Table of Contents
ISRN Chemical Engineering
Volume 2014 (2014), Article ID 935750, 13 pages
Research Article

Hydrodynamics of a Novel Design Circulating Fluidized Bed Steam Reformer Operating in the Dense Suspension Upflow Regime

1Chemical Engineering Department, Faculty of Engineering, Cairo University, Giza 12316, Egypt
2The University of Texas of the Permian Basin, Odessa, TX 79762, USA

Received 14 October 2013; Accepted 11 December 2013; Published 10 February 2014

Academic Editors: G. Ahmadi and H. S. Roh

Copyright © 2014 Moataz Bellah M. Mousa et al. This is an open access article distributed under the Creative Commons Attribution License, which permits unrestricted use, distribution, and reproduction in any medium, provided the original work is properly cited.

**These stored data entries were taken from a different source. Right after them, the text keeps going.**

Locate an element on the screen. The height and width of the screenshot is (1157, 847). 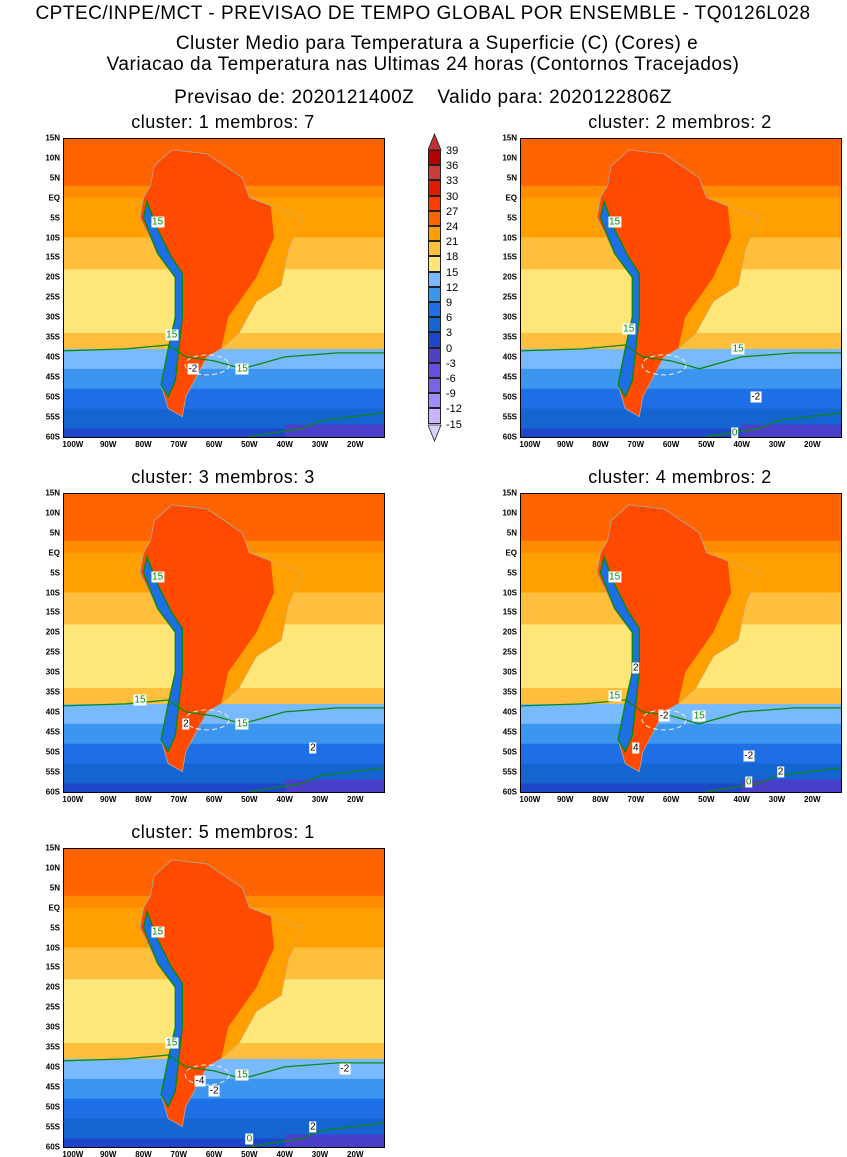
contour-label: 0 is located at coordinates (748, 782).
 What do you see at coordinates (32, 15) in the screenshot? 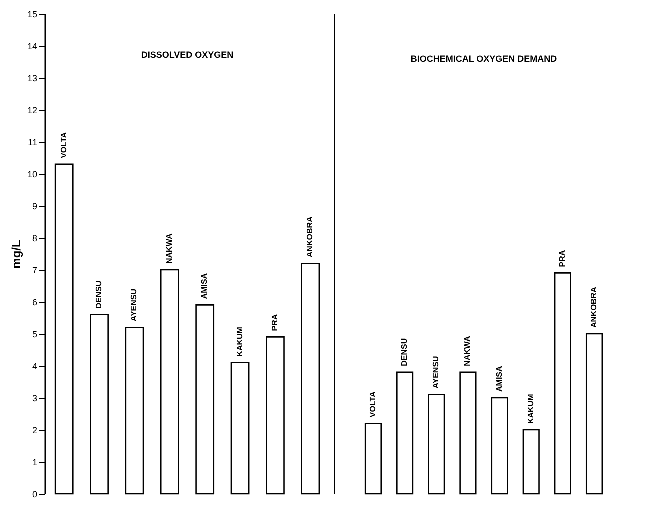
I see `y-tick-label: 15` at bounding box center [32, 15].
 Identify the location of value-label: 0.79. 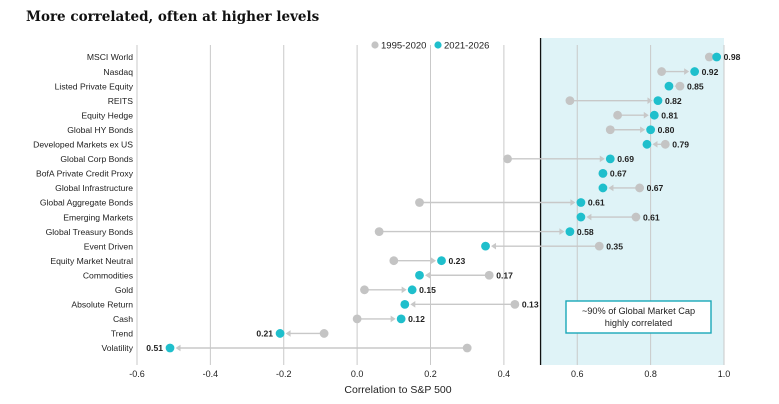
(680, 145).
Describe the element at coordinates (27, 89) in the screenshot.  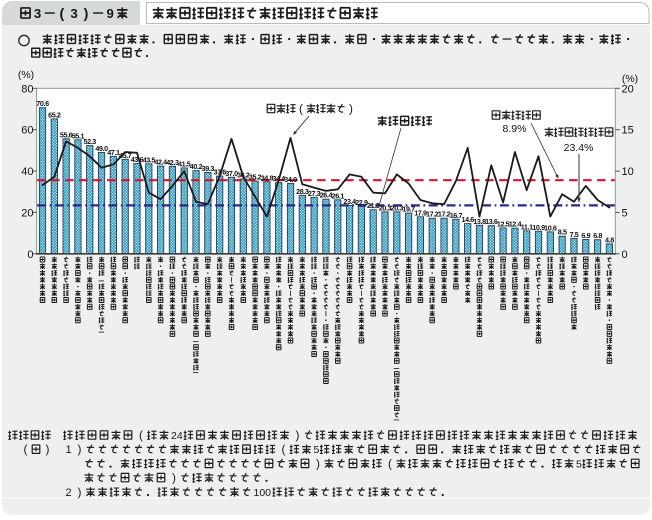
I see `svg-text: 80` at that location.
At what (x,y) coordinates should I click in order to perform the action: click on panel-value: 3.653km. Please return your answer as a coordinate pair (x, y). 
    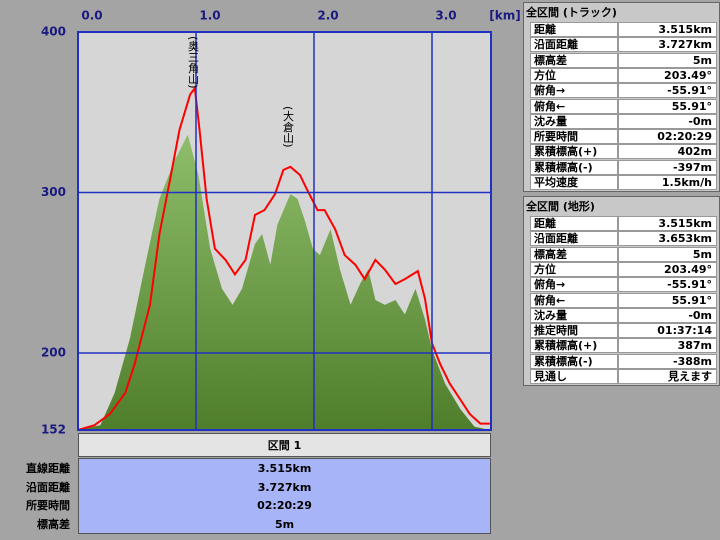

Circulating fluidized bed steam reformers (CFBSR) represent an important alternative for hydrogen production, a promising energy carrier. Although the reactor hydrodynamics play crucial role, modeling efforts to date are limited to one-dimensional models, thus ignoring many of the flow characteristics of fluidized beds that have strong effects on the reactor efficiency. The flow inside the riser is inherently complex and requires at least two-dimensional modeling to capture its details. In the present work, the computational fluid dynamics (CFD) simulations of the hydrodynamics of the riser part of a novel CFBSR were carried out using two-phase Eulerian-Eulerian approach coupled with kinetic theory of granular flow and K-ε model. Cold flow simulations were carried under different fluidization regimes. It was found that catalyst of Geldart's type “A” particle is more efficient for flow inside the catalytic reactor and dense suspension upflow (DSU) fluidization regime yields the best homogeneous catalyst distribution in the riser and thus best reactor performance. The optimum range for catalyst flux was found to be higher than 1150 kg/m2·s for a gas flux of 6.78 kg/m2·s. It was also noted that the value of 500 Kg/m2·s for catalyst flux represents the critical value below which the riser will operate under pneumatic transport regime.